Look at Africa. Multiple places worse than Gaza--but no meaningful combat because nobody's funding combat. Do you even know where Western Sahara is? And do you know who their oppressor is? Both are Muslim, nothing to use as a weapon before the press, I have yet to stumble on any mention of it on the Internet. (Once you know what to look for you can find it, it's not secret, just not being paraded before the press.)

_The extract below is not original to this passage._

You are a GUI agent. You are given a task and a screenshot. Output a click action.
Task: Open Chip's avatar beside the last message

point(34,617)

You say diplomacy won’t work because “one side won’t agree.” But the side you’re referring to—the side with no army, no state, no airspace, no freedom of movement—isn’t the one dictating terms. And pretending that Iran is the only relevant factor is just geopolitical reductionism designed to dodge responsibility.
This war is Islam (currently under the mantle of Iran) vs Israel. Hamas, Islamic Jihad, PLO, Hezbollah, all are just masks.

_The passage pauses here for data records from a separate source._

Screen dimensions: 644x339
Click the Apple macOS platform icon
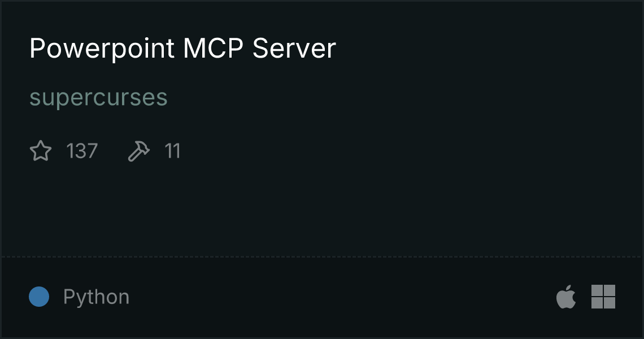click(566, 297)
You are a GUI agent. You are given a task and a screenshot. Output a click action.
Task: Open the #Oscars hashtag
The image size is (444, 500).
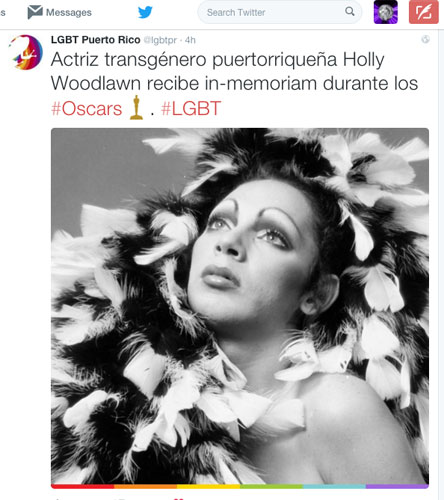click(x=87, y=109)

You scoff at elections, ceasefires, or regional cooperation as naïve, but what’s more naïve than thinking endless force will produce anything but more resistance? If someone like you had written off diplomacy in Northern Ireland or apartheid South Africa, those conflicts would still be burning.
The problem is your answers assume the Palestinians are after peace.
Northern Ireland--ended when we got serious about stopping the money.
South Africa--worse than it ever was under the Apartheid regime. They most clearly stepped from the frying pan to the fire. They threw off a small white boot in favor of a giant black boot. Same thing happened in Zimbabwe. When we were there it wasn't unsafe (so long as you stayed away from the minefields), but the fact it was heading into the shitter was apparent without even leaving the airport. And around the world in general the most prized currency was the US$--but in Africa it was the South African Rand (whose symbol I do not recall.)
And your moral compass—frankly—is broken. You claim to “see the facts,” but you’ve erased the distinction between combatants and children, hospitals and bunkers, resistance and terrorism. You’ve turned casualty counts into accounting errors. That’s not clarity. That’s desensitization disguised as strategy.
I see the distinction, you do not. You consistently cite things which suggest a civilian nature as proof something is civilian. But reality is the other way around, the grey areas are military. You take fire from a building, it doesn't matter what the sign says, it's military.
Let’s be clear: the difference between us isn’t idealism versus realism. It’s conscience versus collapse. You’re defending the normalization of cruelty. I’m defending the principle that being attacked by monsters doesn’t turn you into one unless you let it.
No. I recognize the manipulation, you do not.
It's same as the MAGA sheep who keep bleating about the deficit--and don't say a peep about the fact The Felon intends to run it way up.
You’ve chosen a future where domination replaces peace, suspicion replaces evidence, and morality is conditional on whether a missile can find its target. I haven’t. That’s the real difference.
No. You have chosen a "world" where the problems magically disappear. You know you can't solve Iran so you pretend Gaza can be solved without solving Iran. I understand that Gaza is simply one of the horrors Iran has created.